Permanent-sections may be prepared by a similar method involving rehydration
of the 50 mg sample in a plastic microfuge tube; pelleting; resuspending in
10% formalin for 4 hours fixation; washing/pelleting; resuspending in warm
2.5% agar; pelleting; cooling in ice water to harden the agar; removing the
tissue/agar block from the tube; infiltrating and/or embedding the block in
paraffin; and/or cutting up to 50 serial permanent sections. Again, whole
tissue samples may be substituted.
3. Immunodetection Kits
In still further embodiments, the present invention concerns immunodetection
kits for use with the immunodetection methods described above. As the S.
neurona antibodies are generally used to detect S. neurona or
S. neurona antigens, the antibodies will be included in the kit. The
immunodetection kits will thus comprise, in suitable container means, a
first antibody that binds to S. neurona or S. neurona antigen,
and optionally an immunodetection reagent.
In certain embodiments, the S. neurona antibody may be pre-bound to a
solid support, such as a column matrix and/or well of a microtitre plate.
The immunodetection reagents of the kit may take any one of a variety of
forms, including those detectable labels that are associated with or linked
to the given antibody. Detectable labels that are associated with or
attached to a secondary binding ligand are also contemplated. Exemplary
secondary ligands are those secondary antibodies that have binding affinity
for the first antibody.
Further suitable immunodetection reagents for use in the present kits
include the two-component reagent that comprises a secondary antibody that
has binding affinity for the first antibody, along with a third antibody
that has binding affinity for the second antibody, the third antibody being
linked to a detectable label. As noted above, a number of exemplary labels
are known in the art and all such labels may be employed in connection with
the present invention.
The kits may further comprise a suitably aliquoted composition of the S.

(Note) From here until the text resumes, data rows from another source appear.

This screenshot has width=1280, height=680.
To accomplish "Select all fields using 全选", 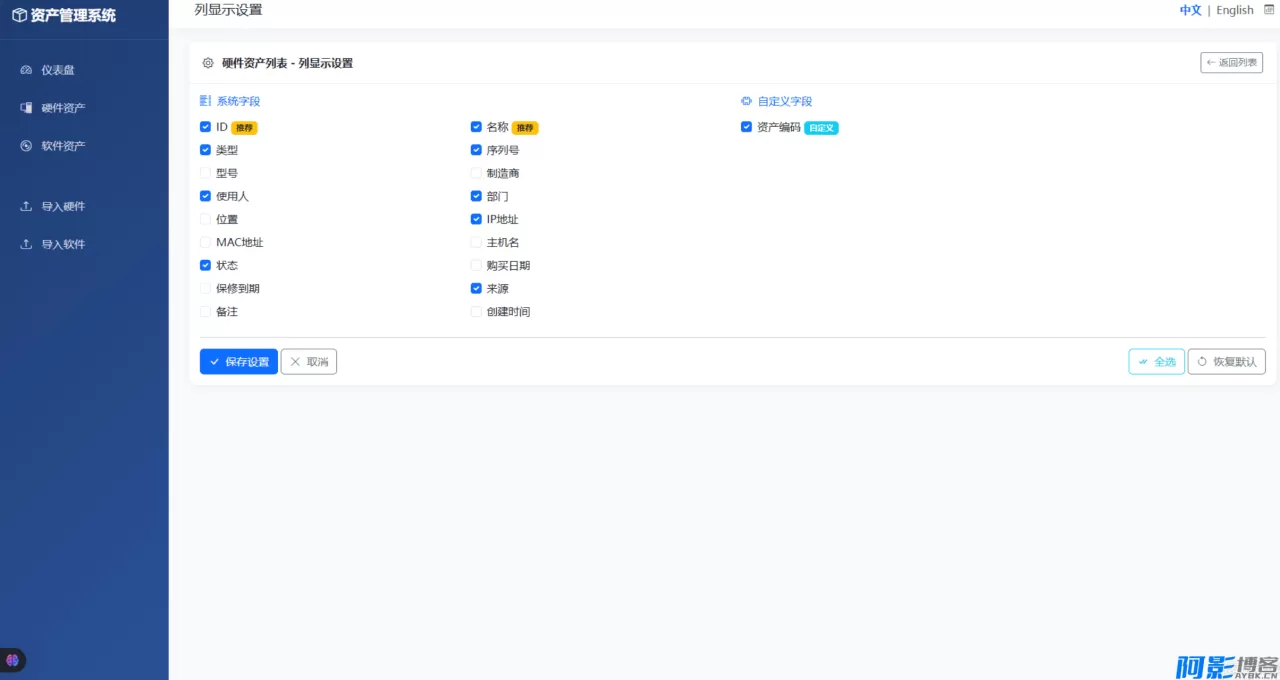I will [1156, 361].
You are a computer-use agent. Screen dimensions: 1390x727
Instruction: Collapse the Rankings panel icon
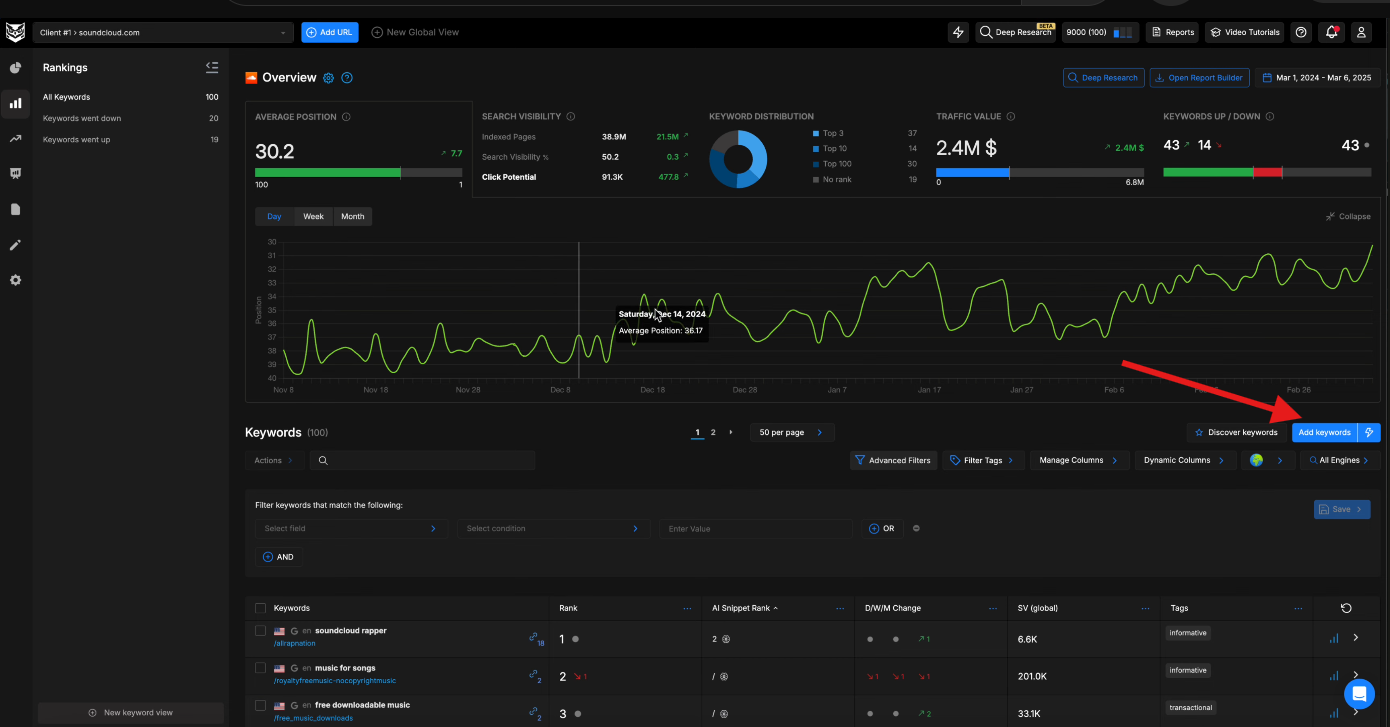[x=212, y=67]
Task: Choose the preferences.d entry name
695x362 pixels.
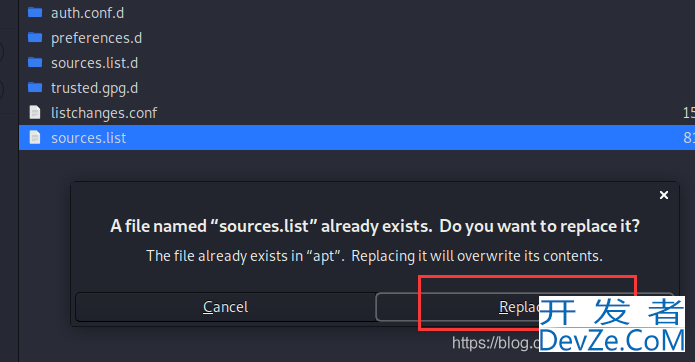Action: (96, 38)
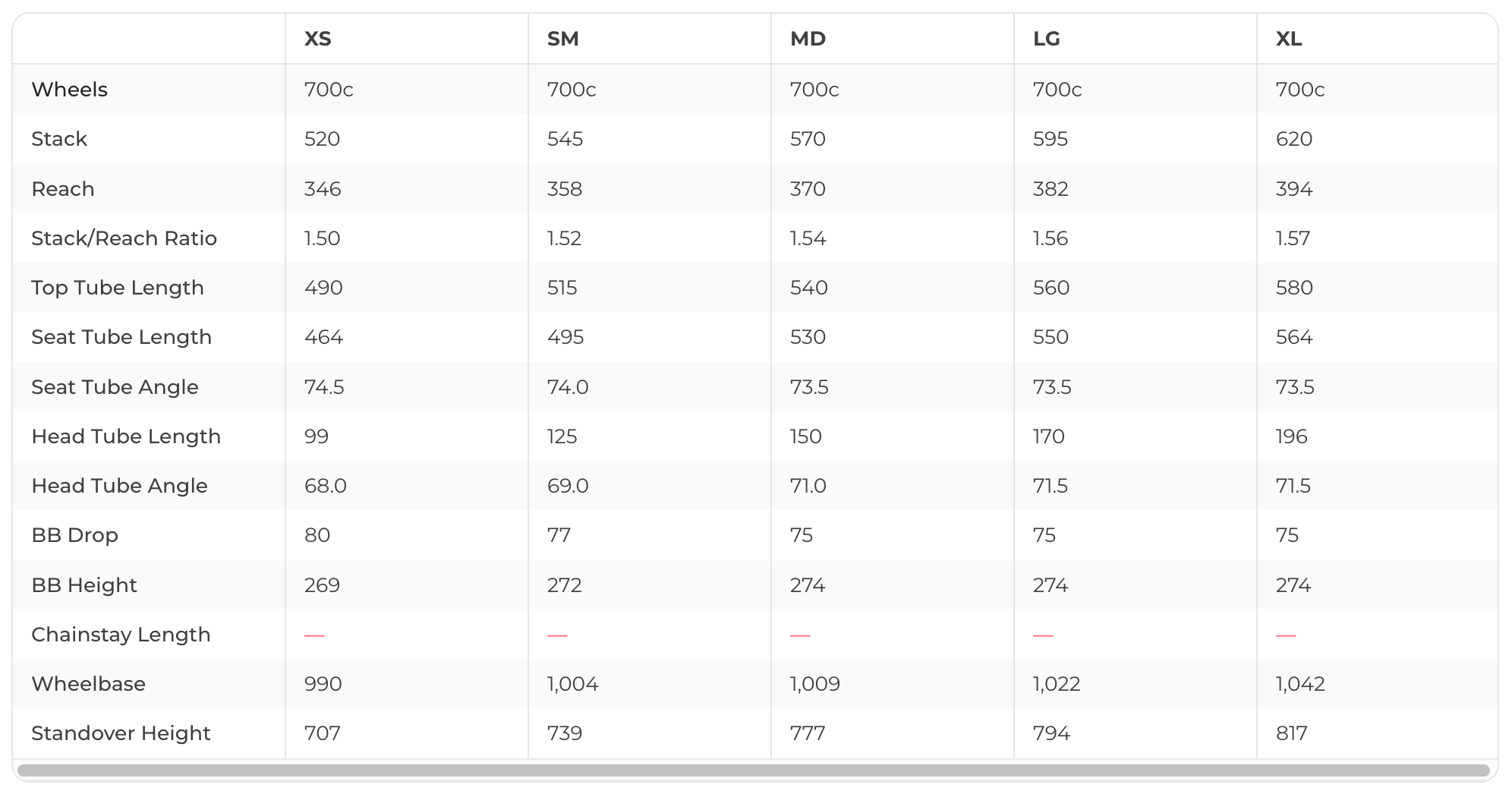Click the SM Seat Tube Angle 74.0

click(x=567, y=387)
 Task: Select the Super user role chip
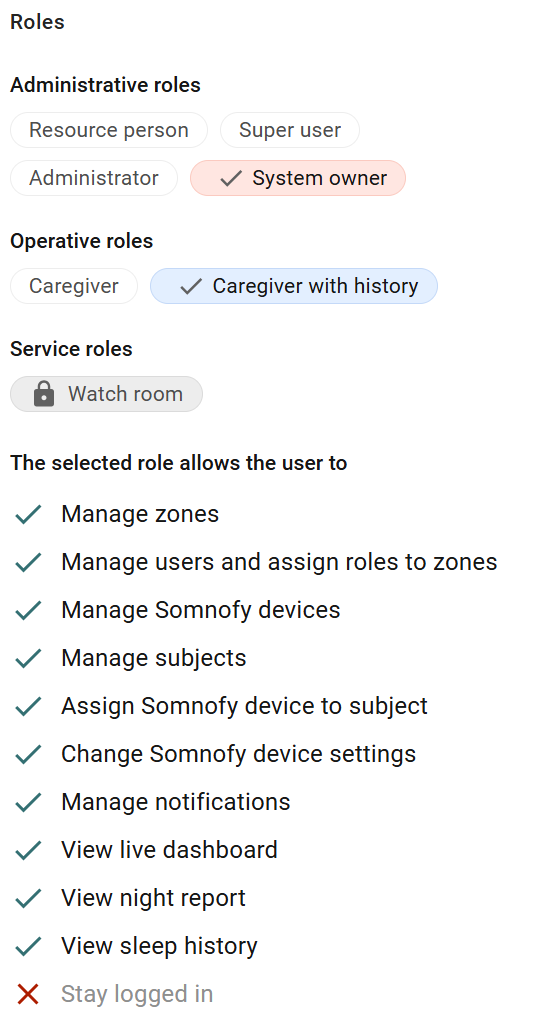point(290,130)
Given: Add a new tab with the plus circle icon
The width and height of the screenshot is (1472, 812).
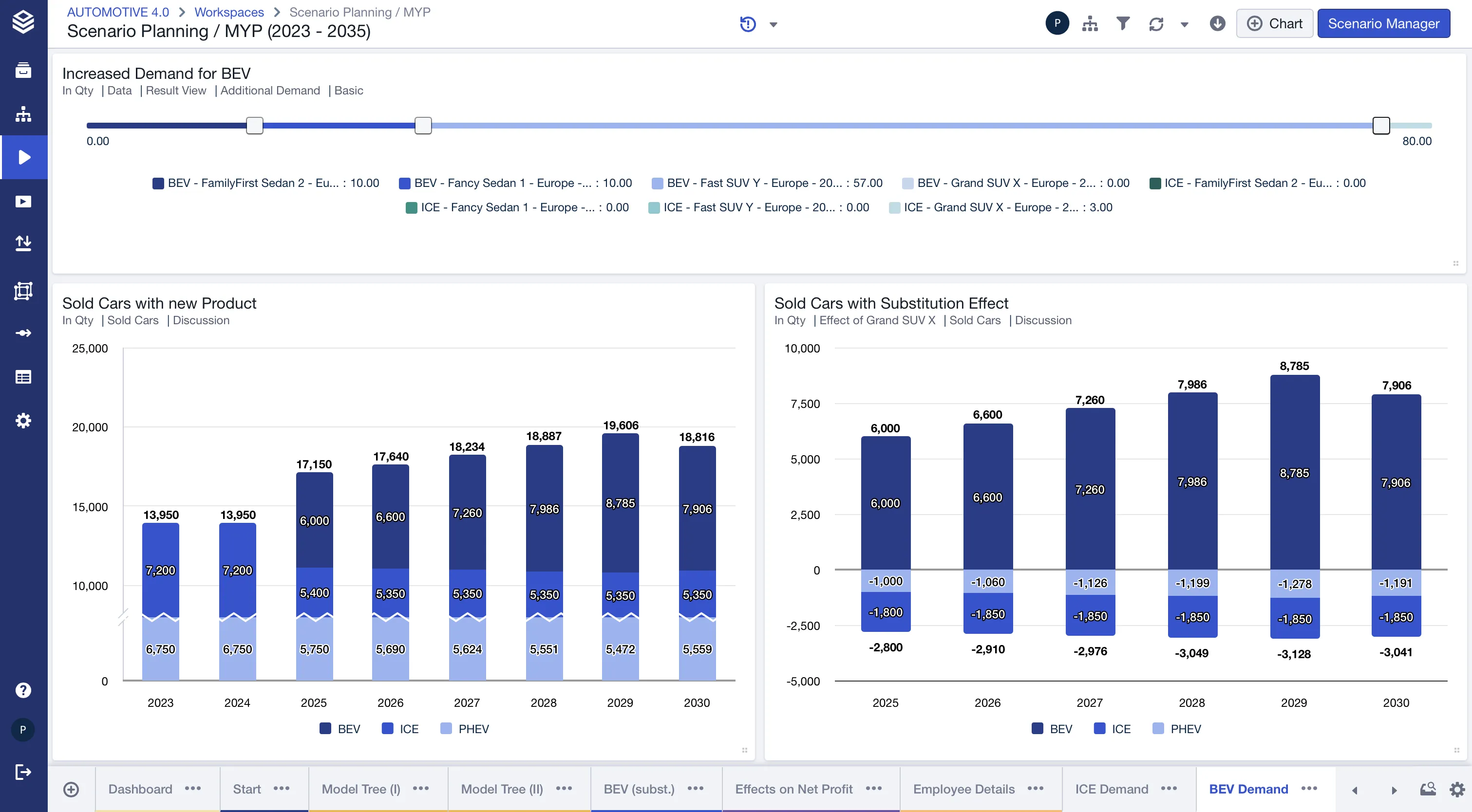Looking at the screenshot, I should 71,789.
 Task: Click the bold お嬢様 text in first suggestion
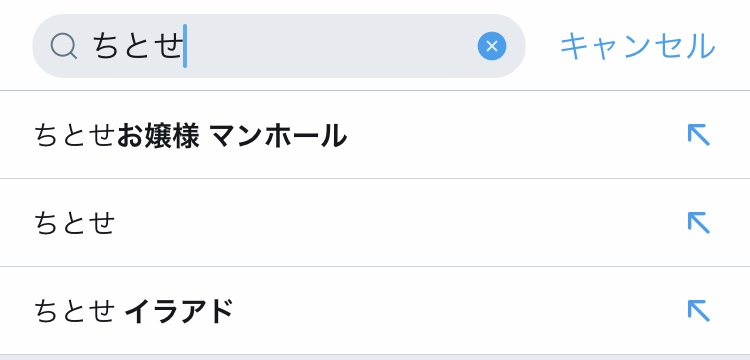pyautogui.click(x=158, y=136)
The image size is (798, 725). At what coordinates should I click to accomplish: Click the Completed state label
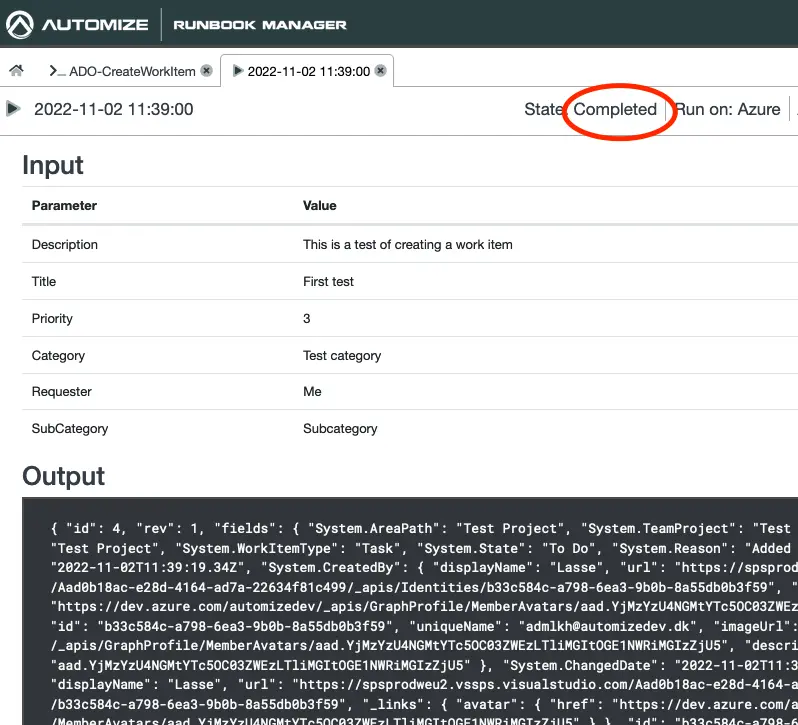[615, 109]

neurona or S. neurona antigens, whether labeled or unlabeled, as
may be used to prepare a standard curve for a detection assay. The kits may
contain antibody-label conjugates either in fully conjugated form, in the
form of intermediates, or as separate moieties to be conjugated by the user
of the kit. The components of the kits may be packaged either in aqueous
media or in lyophilized form.
The container means of the kits will generally include at least one vial,
test tube, flask, bottle, syringe or other container means, into which the
antibody may be placed, or preferably, suitably aliquoted. The kits of the
present invention will also typically include a means for containing the
antibody, antigen, and any other reagent containers in close confinement for
commercial sale. Such containers may include injection or blow-molded
plastic containers into which the desired vials are retained.
Claim 1 of 11 Claims
1. A monoclonal antibody that binds immunologically to a Sarcocystis
neurona organism or antigen, designated 2A7-18, deposited with the
ATCC as PTA-3418, or 2G5-2, deposited with the ATCC as PTA-3419.